Trace list — open a single trace by ID. Paste a trace ID into the Query field; no other configuration is needed:
1-5f160a8b-83190adad07f429219c0e259Trace list — all faulting requests hitting a service in the last 6 hours. Set the dashboard time range to now-6h, choose Trace List, and enter:
service("checkout-api") { fault = true }Trace statistics — fault rate on a specific endpoint. Choose Trace Statistics, set Resolution to 60s, leave Columns empty, and enter:
http.url CONTAINS "/v2/checkout" AND fault = trueUse the resulting Fault Count series in a time-series panel, or build an alert on it (refer to Alerting with the AWS Application Signals data source).
Service map — scoped to a group and linked accounts. Choose Service Map, select the checkout group from the Group drop-down, and in the AccountId multi-select pick the linked accounts you want to include. Visualize the results with the Node graph panel.
Services — list operations for a specific service. Switch the mode to Services, pick List service operations from the Query Type drop-down, and select the service you want from the Service drop-down.

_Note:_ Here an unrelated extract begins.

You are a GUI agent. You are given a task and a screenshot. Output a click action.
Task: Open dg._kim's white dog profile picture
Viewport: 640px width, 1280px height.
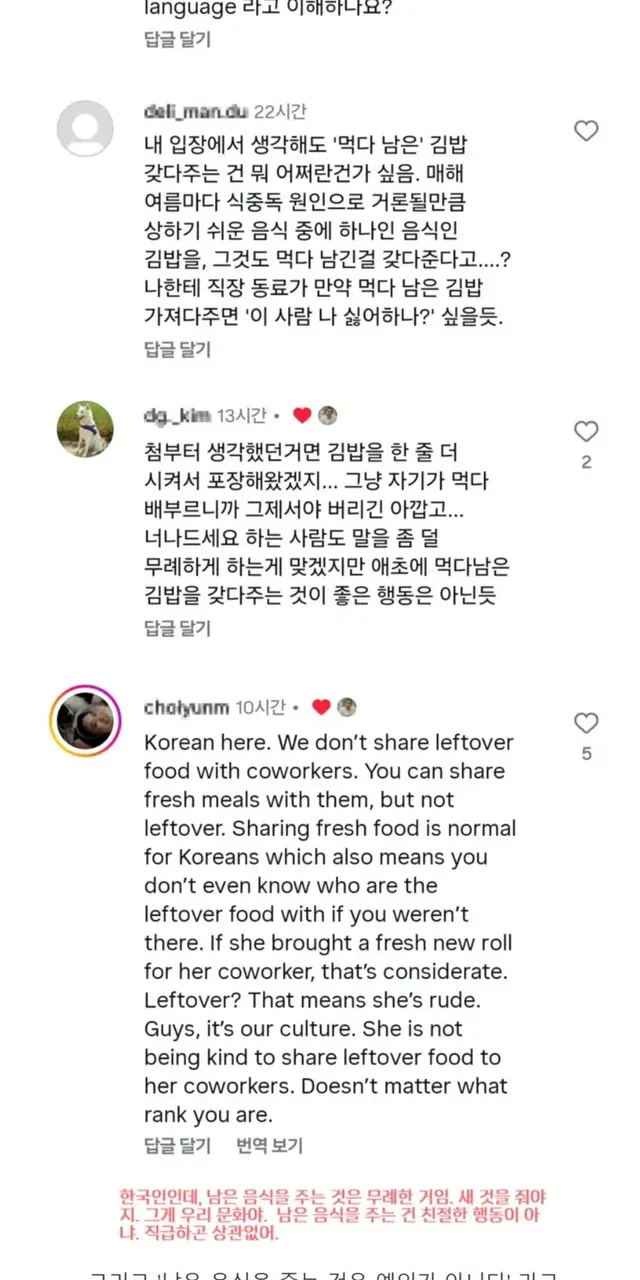85,430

Services — list SLOs for a linked-account operation. Switch to Services, pick List Service Level Objectives (SLO), turn on Include Linked Accounts, choose the AccountId, then pick the Service and Operation.
Filter by account ID
When cross-account observability is configured on the monitoring account and the Grafana cloudWatchCrossAccountQuerying feature toggle is enabled, the query editor exposes account-ID controls:
- Service Map (Traces mode): An AccountId multi-select filters the returned graph to the selected accounts. The drop-down populates with account IDs discovered from traces in the current time range.
- List services and List Service Level Objectives (SLO): An Include Linked Accounts toggle combined with an AccountId drop-down filters results to the chosen linked account. For List services, the AccountId drop-down is always active when visible. For List Service Level Objectives (SLO), the AccountId drop-down is disabled until Include Linked Accounts is turned on. The drop-down isn’t shown for List service operations or List service dependencies because those APIs don’t accept an account filter.

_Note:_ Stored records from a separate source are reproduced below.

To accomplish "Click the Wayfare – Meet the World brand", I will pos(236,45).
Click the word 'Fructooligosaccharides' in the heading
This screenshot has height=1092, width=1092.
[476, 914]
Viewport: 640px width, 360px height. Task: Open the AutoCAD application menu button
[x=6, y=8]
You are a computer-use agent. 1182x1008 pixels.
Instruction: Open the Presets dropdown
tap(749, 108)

If a query was previously saved with an accountId set, the controls remain visible regardless of the feature-toggle state so the saved query keeps working.

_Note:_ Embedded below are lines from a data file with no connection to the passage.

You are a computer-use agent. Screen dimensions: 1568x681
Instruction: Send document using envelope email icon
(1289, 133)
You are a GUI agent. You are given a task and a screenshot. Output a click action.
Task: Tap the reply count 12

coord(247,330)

You can also reference an account ID directly in a Trace list filter expression, for example:
service("frontend") AND service(id(account.id: "123456789012"))Use template variables in queries
The query editor interpolates Grafana template variables before queries are sent to AWS. Variables are supported in the following fields:
- Trace list and Trace statistics Query (filter expressions)
- Region
- AccountId and AccountIds selectors
- Service (Services mode)
- Operation (Services mode)
Reference variables with the standard Grafana syntax, for example $region, ${service}, or [[accountId]]. For more information, refer to Template variables.
Alerting
Trace Statistics queries return numeric time-series data, so you can build Grafana alert rules on top of them to notify on fault rates, error counts, throttled responses, and latency trends.
For step-by-step examples — including fault-rate, throttling, and cross-account alerts — refer to Alerting with the AWS Application Signals data source.
Use cases
The following use cases show how Grafana users combine the query types above in real dashboards:
- Latency investigation: Pair Trace statistics (for a time-series view of p95 latency and fault rate) with Trace analytics Response Time Root Cause to identify which service or path is responsible for slow requests.
- Error triage across microservices: Use Service Map with an account-ID filter for a fleet-wide view, then drill into Trace list for the failing service to inspect individual traces.
- SLO burn tracking: List services, then list SLOs for critical operations to monitor SLO attainment alongside CloudWatch metrics in the bundled X-Ray App Signals dashboard.
- Anomaly response: Surface X-Ray Insights on a dashboard, review Active insights, and link from the InsightId to the Application Signals console for deep investigation. To be notified when X-Ray detects new insights, configure X-Ray insight notifications in AWS.